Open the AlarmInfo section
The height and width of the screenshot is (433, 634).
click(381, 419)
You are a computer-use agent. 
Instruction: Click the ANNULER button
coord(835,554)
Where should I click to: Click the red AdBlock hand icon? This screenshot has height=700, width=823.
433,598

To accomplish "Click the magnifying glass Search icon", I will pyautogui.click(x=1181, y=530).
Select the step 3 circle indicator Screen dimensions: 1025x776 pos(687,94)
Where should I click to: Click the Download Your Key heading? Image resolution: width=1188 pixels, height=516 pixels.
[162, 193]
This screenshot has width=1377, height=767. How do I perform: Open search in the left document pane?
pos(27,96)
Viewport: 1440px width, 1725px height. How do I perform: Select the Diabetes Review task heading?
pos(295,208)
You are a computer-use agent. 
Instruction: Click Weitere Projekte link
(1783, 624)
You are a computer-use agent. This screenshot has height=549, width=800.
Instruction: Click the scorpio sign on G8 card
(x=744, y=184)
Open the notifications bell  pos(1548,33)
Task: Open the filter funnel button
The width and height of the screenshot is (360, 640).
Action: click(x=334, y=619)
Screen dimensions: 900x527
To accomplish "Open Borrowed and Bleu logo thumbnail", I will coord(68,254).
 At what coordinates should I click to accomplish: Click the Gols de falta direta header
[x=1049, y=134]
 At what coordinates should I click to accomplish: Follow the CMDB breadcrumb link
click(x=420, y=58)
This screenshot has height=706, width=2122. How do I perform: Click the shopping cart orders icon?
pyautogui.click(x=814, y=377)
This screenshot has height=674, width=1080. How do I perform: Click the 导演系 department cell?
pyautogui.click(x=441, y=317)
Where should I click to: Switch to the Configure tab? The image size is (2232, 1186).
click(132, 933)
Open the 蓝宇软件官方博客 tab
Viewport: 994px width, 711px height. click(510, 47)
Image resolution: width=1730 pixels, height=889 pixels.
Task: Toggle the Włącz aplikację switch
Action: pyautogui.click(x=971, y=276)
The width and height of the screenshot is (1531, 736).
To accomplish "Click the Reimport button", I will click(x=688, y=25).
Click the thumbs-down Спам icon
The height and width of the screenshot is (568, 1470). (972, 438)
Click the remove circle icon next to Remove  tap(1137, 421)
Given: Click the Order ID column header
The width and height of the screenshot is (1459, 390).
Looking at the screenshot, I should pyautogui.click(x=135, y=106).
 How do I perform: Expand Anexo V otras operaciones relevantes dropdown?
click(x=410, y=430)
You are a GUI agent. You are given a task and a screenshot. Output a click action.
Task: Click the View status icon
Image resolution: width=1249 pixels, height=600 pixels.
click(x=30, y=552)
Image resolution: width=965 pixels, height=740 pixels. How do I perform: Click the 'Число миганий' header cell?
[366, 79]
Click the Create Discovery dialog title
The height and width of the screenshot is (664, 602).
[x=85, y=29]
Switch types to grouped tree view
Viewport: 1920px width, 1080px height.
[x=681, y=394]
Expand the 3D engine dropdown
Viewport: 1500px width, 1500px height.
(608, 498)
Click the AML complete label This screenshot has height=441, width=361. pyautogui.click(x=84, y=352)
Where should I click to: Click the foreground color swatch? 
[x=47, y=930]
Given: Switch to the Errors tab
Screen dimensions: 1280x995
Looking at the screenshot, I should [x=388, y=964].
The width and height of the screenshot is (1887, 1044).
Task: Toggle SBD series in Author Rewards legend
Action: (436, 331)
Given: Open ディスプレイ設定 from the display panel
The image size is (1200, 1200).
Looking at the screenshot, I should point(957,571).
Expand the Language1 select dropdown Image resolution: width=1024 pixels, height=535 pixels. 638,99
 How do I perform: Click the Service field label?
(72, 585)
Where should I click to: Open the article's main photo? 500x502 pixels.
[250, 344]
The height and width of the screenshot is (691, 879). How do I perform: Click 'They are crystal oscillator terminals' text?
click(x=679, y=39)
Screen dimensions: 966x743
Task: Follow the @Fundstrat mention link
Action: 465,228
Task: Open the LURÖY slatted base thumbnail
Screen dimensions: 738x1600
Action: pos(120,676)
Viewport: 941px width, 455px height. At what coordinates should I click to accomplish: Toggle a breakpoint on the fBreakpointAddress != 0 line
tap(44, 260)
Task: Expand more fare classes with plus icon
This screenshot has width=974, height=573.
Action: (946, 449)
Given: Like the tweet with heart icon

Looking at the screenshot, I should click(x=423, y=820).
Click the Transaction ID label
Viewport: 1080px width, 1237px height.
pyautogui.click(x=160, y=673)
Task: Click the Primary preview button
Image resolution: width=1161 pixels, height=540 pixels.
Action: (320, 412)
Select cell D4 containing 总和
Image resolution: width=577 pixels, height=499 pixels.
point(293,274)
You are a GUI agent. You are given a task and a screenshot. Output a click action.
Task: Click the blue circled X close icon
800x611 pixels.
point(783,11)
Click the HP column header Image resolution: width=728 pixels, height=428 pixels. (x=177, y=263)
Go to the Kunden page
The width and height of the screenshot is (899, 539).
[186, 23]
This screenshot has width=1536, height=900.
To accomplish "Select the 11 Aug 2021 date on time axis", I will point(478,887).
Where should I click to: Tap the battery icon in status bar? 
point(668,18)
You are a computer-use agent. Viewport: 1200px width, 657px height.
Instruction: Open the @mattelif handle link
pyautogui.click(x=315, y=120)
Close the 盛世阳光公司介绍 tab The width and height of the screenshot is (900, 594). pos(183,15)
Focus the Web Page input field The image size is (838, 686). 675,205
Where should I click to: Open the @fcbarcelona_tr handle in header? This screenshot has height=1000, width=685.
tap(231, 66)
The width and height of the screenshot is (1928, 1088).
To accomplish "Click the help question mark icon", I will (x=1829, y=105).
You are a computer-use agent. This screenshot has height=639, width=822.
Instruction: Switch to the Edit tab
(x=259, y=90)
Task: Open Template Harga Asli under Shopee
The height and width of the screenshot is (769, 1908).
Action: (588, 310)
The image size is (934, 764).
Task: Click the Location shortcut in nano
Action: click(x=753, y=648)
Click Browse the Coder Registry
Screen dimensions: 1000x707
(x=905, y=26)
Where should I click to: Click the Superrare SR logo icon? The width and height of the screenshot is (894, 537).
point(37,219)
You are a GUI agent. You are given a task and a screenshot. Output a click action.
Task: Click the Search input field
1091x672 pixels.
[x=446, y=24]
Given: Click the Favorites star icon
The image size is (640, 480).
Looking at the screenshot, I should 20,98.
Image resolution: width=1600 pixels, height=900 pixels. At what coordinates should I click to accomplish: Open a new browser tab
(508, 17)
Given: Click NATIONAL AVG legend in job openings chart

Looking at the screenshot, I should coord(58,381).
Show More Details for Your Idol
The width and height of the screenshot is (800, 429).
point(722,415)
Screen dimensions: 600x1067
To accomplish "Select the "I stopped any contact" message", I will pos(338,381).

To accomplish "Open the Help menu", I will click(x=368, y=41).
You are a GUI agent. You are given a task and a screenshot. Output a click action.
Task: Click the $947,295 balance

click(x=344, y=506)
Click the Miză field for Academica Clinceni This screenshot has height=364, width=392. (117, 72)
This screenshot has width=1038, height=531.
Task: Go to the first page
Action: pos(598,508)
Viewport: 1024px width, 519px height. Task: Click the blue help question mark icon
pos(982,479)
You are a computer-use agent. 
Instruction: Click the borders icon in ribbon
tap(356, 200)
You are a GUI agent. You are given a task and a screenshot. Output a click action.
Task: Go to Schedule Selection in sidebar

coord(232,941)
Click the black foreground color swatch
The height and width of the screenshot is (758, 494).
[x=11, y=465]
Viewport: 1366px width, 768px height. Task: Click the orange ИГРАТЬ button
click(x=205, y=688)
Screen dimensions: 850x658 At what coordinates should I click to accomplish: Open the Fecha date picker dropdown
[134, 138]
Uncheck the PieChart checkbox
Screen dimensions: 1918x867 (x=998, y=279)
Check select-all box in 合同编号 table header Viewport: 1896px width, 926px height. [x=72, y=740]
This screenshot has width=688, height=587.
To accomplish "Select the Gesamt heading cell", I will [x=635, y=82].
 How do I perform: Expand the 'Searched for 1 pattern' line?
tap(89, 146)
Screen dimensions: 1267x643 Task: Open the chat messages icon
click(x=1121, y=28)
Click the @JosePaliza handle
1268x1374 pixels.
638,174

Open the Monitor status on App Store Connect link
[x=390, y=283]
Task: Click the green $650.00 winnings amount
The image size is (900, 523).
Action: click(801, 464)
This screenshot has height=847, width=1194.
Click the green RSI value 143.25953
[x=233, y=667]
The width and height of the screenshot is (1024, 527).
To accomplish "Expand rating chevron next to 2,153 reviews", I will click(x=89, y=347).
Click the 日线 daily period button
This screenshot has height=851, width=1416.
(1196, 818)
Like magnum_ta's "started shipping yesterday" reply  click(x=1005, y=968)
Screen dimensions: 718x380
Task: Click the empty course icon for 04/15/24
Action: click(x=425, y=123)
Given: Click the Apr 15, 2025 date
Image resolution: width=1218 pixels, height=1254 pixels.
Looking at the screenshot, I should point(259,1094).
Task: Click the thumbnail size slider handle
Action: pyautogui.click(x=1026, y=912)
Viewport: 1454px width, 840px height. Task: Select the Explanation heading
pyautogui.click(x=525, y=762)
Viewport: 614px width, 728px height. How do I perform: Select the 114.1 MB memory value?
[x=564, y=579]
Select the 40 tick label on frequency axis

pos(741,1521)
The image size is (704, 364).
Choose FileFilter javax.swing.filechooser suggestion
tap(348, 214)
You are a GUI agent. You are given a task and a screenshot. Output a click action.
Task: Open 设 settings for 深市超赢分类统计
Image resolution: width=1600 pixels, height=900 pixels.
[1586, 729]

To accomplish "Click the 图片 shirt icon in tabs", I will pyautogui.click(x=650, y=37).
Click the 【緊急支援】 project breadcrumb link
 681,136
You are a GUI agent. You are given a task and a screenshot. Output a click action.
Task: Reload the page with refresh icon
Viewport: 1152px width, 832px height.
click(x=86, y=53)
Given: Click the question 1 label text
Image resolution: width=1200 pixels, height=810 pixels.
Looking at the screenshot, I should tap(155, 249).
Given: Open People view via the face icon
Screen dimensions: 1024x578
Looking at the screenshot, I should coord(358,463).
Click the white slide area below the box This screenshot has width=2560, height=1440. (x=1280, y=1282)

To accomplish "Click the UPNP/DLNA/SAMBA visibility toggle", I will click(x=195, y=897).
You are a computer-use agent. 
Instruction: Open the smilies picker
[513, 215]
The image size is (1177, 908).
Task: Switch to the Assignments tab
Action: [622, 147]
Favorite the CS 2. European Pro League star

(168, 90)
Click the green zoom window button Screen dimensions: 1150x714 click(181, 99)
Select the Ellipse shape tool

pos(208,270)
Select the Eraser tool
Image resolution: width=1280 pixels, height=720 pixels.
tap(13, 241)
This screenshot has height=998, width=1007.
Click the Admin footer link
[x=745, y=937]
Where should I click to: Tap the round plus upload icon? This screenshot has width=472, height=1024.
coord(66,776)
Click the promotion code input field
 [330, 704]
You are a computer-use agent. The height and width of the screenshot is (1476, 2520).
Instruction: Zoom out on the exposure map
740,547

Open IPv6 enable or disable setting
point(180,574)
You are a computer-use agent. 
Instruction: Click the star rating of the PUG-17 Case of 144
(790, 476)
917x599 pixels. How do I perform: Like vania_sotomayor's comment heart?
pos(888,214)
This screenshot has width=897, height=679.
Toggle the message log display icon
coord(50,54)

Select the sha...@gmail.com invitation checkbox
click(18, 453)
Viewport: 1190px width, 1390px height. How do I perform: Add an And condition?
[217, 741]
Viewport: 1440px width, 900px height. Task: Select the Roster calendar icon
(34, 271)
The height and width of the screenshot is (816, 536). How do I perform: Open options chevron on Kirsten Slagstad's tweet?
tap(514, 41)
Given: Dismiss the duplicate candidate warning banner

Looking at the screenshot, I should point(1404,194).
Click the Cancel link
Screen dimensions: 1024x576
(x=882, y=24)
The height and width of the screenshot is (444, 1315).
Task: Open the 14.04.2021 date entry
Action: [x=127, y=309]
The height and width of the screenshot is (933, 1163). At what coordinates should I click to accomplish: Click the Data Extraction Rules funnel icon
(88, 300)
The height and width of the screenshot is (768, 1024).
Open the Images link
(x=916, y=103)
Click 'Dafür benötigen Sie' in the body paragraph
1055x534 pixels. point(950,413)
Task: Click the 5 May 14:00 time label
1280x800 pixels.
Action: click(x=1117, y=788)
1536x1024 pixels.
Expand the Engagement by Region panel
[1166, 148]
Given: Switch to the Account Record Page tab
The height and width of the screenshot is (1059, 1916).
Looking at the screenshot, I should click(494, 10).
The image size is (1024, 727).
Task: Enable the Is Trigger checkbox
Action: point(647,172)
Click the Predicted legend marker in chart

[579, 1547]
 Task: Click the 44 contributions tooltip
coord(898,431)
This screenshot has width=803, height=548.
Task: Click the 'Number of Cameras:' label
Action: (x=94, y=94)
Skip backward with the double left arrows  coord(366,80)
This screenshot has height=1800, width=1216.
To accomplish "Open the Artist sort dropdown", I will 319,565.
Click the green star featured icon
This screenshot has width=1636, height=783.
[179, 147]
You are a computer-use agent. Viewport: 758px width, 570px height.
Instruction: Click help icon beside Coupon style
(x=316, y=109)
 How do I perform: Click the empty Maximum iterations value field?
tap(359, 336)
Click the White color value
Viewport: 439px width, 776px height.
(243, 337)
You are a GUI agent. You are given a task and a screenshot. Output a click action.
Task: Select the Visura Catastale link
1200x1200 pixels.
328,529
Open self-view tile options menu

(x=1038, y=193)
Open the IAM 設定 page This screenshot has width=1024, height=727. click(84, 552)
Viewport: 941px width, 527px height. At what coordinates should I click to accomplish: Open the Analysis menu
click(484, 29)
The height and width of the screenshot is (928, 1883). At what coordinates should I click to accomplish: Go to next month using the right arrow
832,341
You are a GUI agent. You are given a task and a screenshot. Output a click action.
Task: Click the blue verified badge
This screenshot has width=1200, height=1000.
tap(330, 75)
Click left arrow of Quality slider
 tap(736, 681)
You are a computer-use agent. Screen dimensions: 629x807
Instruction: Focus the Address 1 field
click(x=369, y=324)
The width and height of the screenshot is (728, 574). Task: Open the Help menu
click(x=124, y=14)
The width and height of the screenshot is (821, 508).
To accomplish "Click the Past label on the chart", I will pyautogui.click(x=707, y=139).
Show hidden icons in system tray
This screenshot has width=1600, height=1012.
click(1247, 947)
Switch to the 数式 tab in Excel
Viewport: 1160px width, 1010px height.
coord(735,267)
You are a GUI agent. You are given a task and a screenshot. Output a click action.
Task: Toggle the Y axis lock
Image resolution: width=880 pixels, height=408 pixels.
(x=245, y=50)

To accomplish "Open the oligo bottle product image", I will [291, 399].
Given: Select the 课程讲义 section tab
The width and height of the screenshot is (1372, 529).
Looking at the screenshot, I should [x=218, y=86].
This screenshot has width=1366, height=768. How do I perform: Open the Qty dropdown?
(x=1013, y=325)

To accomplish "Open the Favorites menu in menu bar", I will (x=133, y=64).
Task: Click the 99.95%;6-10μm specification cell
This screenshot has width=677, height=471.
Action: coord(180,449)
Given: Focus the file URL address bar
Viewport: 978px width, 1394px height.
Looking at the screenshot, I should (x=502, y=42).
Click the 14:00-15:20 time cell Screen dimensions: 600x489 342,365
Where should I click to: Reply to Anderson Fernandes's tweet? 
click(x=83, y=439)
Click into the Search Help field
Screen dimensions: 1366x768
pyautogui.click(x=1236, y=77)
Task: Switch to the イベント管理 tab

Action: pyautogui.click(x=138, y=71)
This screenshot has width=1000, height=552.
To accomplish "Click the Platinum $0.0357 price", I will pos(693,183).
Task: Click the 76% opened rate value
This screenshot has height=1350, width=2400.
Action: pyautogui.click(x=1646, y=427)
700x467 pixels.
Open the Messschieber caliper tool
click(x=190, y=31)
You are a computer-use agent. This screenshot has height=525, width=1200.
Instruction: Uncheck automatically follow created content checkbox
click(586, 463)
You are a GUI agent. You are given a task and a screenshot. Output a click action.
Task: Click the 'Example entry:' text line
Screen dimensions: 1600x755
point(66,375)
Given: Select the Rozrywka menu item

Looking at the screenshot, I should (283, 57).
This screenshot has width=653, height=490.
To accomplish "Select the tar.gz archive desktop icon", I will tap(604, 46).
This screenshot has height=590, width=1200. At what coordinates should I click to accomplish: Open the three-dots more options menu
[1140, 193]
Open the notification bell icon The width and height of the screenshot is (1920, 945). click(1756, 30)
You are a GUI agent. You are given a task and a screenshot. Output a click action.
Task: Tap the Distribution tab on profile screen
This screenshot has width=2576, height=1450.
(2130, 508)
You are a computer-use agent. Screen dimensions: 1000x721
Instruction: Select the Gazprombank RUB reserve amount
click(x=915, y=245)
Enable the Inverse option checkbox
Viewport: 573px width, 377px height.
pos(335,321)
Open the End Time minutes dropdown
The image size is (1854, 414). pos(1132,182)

----------------

_ABOUT THIS TASK_
Set down exactly the line with "Instruction: Select the" and each line after it up to the end of the records, adding nothing.

_RESULT OF THE EXERCISE_
Instruction: Select the Gazprombank RUB reserve amount
click(x=915, y=245)
Enable the Inverse option checkbox
Viewport: 573px width, 377px height.
pos(335,321)
Open the End Time minutes dropdown
The image size is (1854, 414). pos(1132,182)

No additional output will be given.